Ceramic implants are biocompatible and ‘inert’ in the body. They offer major advantages in terms of esthetics and are rarely colonized by bacteria – so we seldom find plaque on them. We also have clinical evidence of tissue apposition effects that are not apparent with titanium: a great benefit of this is that the gum ‘hugs’ the ceramic without irritation.
The ceramic implants we have today are single-stage designs, which means the abutment is integrated and cannot be used to correct the angle of the implant axis. The surgery has to be planned carefully to prevent divergences. Computer-guided surgery, position indicators, drill templates and other aids make it easier to position the axes precisely. Straumann is the first company to provide such tools in a ceramic implant set.

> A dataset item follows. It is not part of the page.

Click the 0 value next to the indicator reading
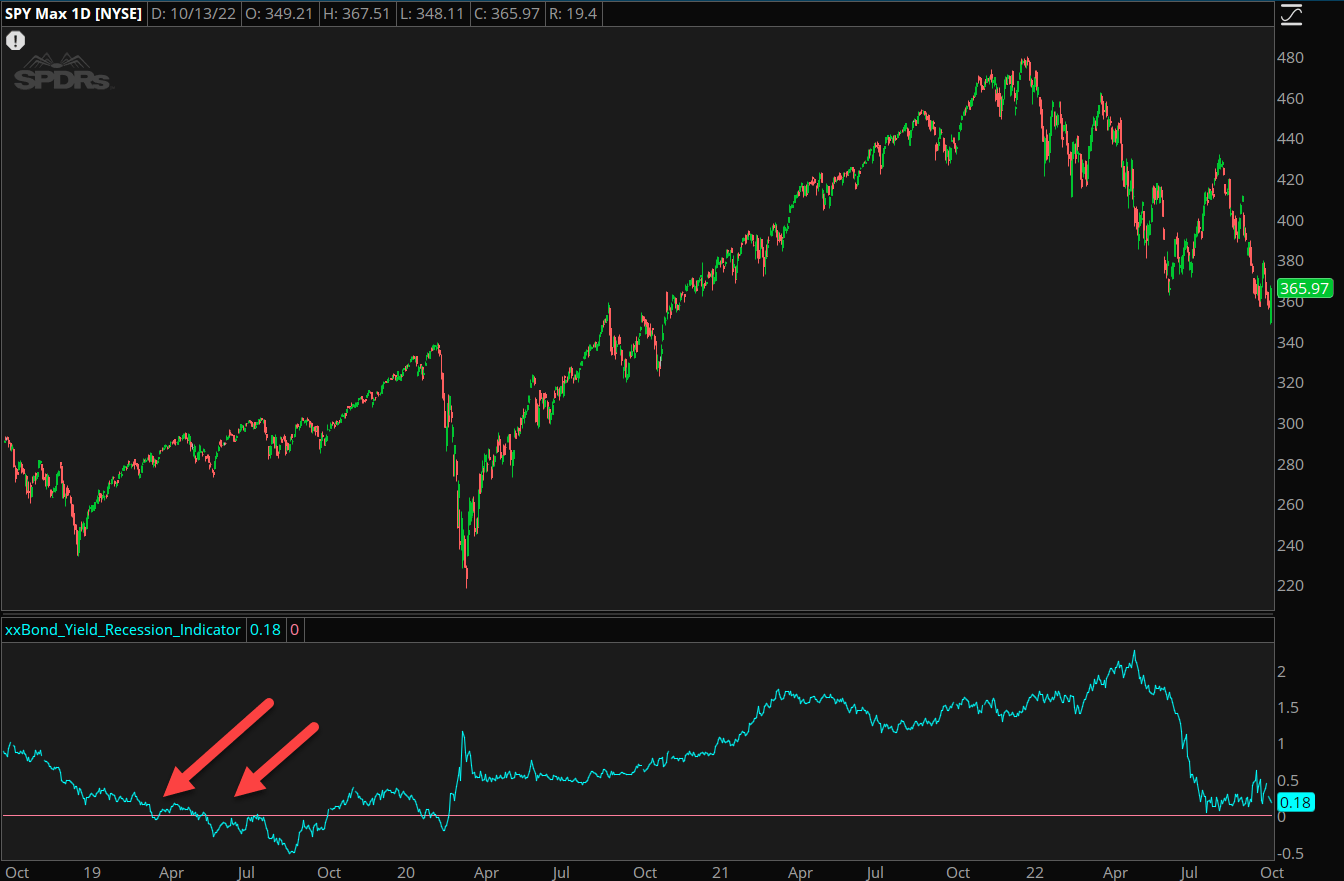293,630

Ceramic implants are more expensive that titanium, but they don’t need secondary components like abutments and cast-on components. When all the parts are taken into consideration, there is no major price difference between ceramic and titanium options. Price is important for some patients. As dentists, we need to work to raise awareness and explain that implants are high-tech medical devices that deliver topquality, sustainable performance and last a long time.
The micro-rough surface on the ceramic implants we use offers osseointegration that is equivalent to that of titanium implants, as we have shown in three preclinical studies. This means a high level of security. Ceramic implants are now an integral part of the work we do in our practice. For a long time there were no major clinical studies to support ceramic implants.
Major studies have been published documenting the safety of ceramic implants. In addition, we have seen very good tissue attachment effects among the hundreds of ceramic implants, and three, five and seven year outcomes have already been evaluated. In a study of the first-generation ceramic implants, we did not – even after seven years – find a single case of even initial signs of inflammation around implant bodies.
The areas of application will be limited until a full range of ceramic implants becomes available. We don’t have a two-stage design yet, nor reduced-diameter ceramic implants for narrow alveolar ridges. Clinical data need to be collected to help build users’ confidence in this fascinating alternative to titanium implants.
It is feasible that ceramic implants will achieve a 40% share of the US implant market in the long term. By contrast, the German market is more conservative and wedded to titanium. Health insurers are cautious about ceramic implants. Currently, about 10% of our patients want all-ceramic solutions. My forecast would be 25–30% in the medium term, rising to 50% in the long term.